# Hard starting cold Kohler K301



## cubtinkerer1 (Jan 6, 2016)

I have a Cub Cadet 123 with a Kohler K301 engine that is really hard to start when it is cold. It almost sounds like it's trying to slowly wind up to start then will backfire thru the carb. After cranking several times it will finally spit and sputter and start. Once it is running, it runs really good and after it runs for just a short time, maybe a minute, it will start pretty good. I do know that even after it runs for several minutes, it still needs to be choked to get it started. Prior to this the engine was torn down and the crank was turned, and a new rod and new piston and rings installed. The valves were inspected and valve lash checked and all checked out good by a reputable small engine repair shop. I have installed a new carb. and all new ignition parts including points, coil, spark plug wire and a TrandenserII ignition module made by Kirk Engines. Have also installed a new battery that has 340 CCA. I'm not sure how critical spark is.

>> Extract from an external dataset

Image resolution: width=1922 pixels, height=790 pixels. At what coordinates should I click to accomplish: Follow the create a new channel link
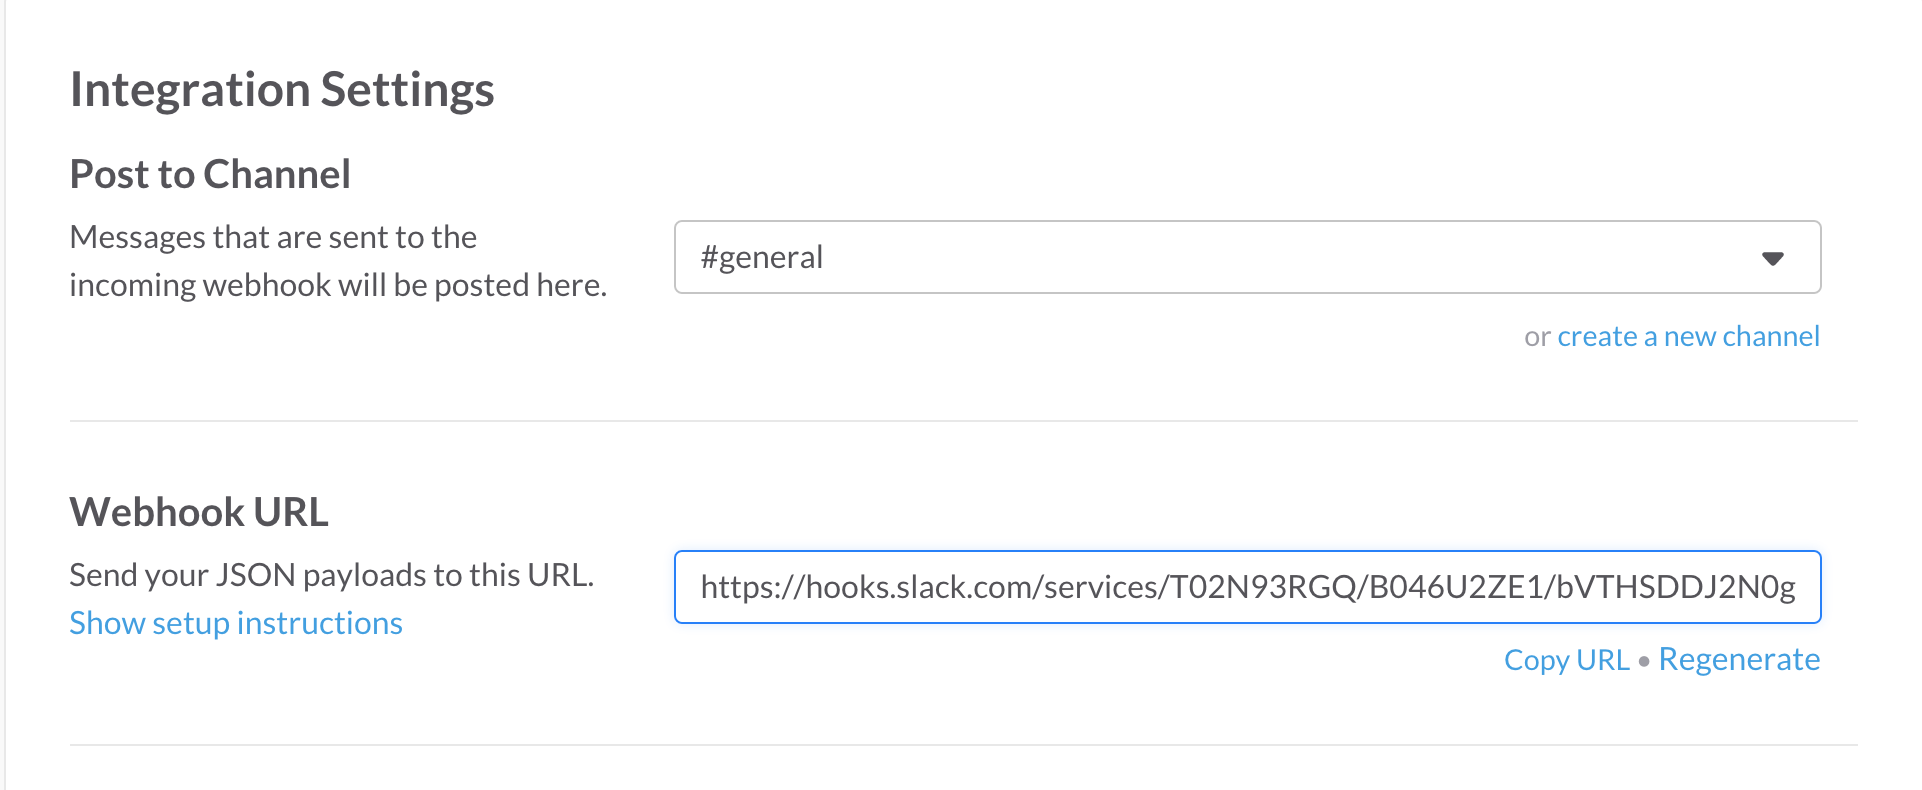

I have a good spark, it's just not a blue spark and my understanding is that you should have a good blue spark. The timing has even been set with a timing light, which is at .018. Compression release also seems to be working as it should. Upon inspection of the spark plug, the tip is really black. I think that the carb. is adjusting correctly. I'm not sure where to turn from here, it has really become frustrating. Any info. anyone might have would be greatly appreciated.


----------